As of September 30th , the law now requires that: “If the person or business providing the notification was the source of the breach, an offer to provide appropriate identity theft prevention and mitigation services, if any, shall be provided at no cost to the affected person for not less than 12 months, along with all information necessary to take advantage of the offer to any person whose information was or may have been breached if the breach exposed or may have exposed personal information defined in subparagraphs (A) and (B) of paragraph (1) of subdivision (h).” (emphasis added). Cal. Civ. Code § 1798.82(d)(2).
Relying on basic principles of statutory construction, the phrase “if any” modifies “an offer to provide appropriate identity theft prevention and mitigation services.” Accordingly, the most reasonable interpretation of the statute is that if a breached entity chooses to provide identity theft prevention and mitigation services, then it must meet certain requirements under California law.
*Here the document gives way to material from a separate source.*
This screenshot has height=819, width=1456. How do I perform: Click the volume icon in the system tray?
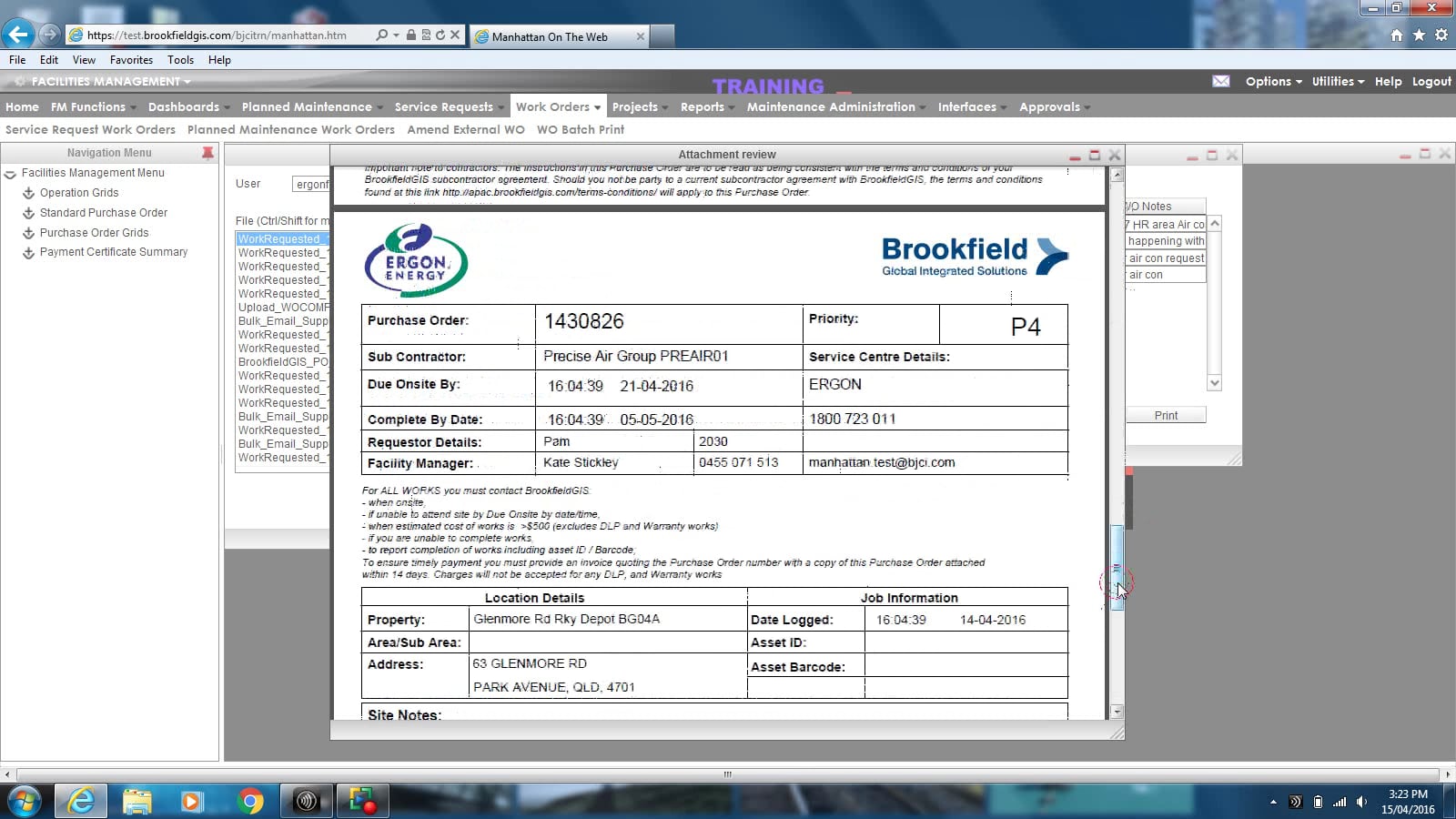1360,802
These requirements include:
- providing the services for at least 12 months;
- for free; and
- notifying the California recipients of such services how they can take advantage of the free offer.
As a practical matter, companies that offer such mitigation services typically already do so under these conditions, and the effect of this latest amendment likely will be minimal.
Adding further support to this interpretation is a prior version of the bill which would have provided for the mandatory offering of identity theft prevention and mitigation services if the breach involved specific personal information. This provision was quickly changed to include the “if any” language and to remove the mandatory offering requirement, proving that California is not quite ready to be the first state to legally mandate credit monitoring or identity theft protection services after a data breach.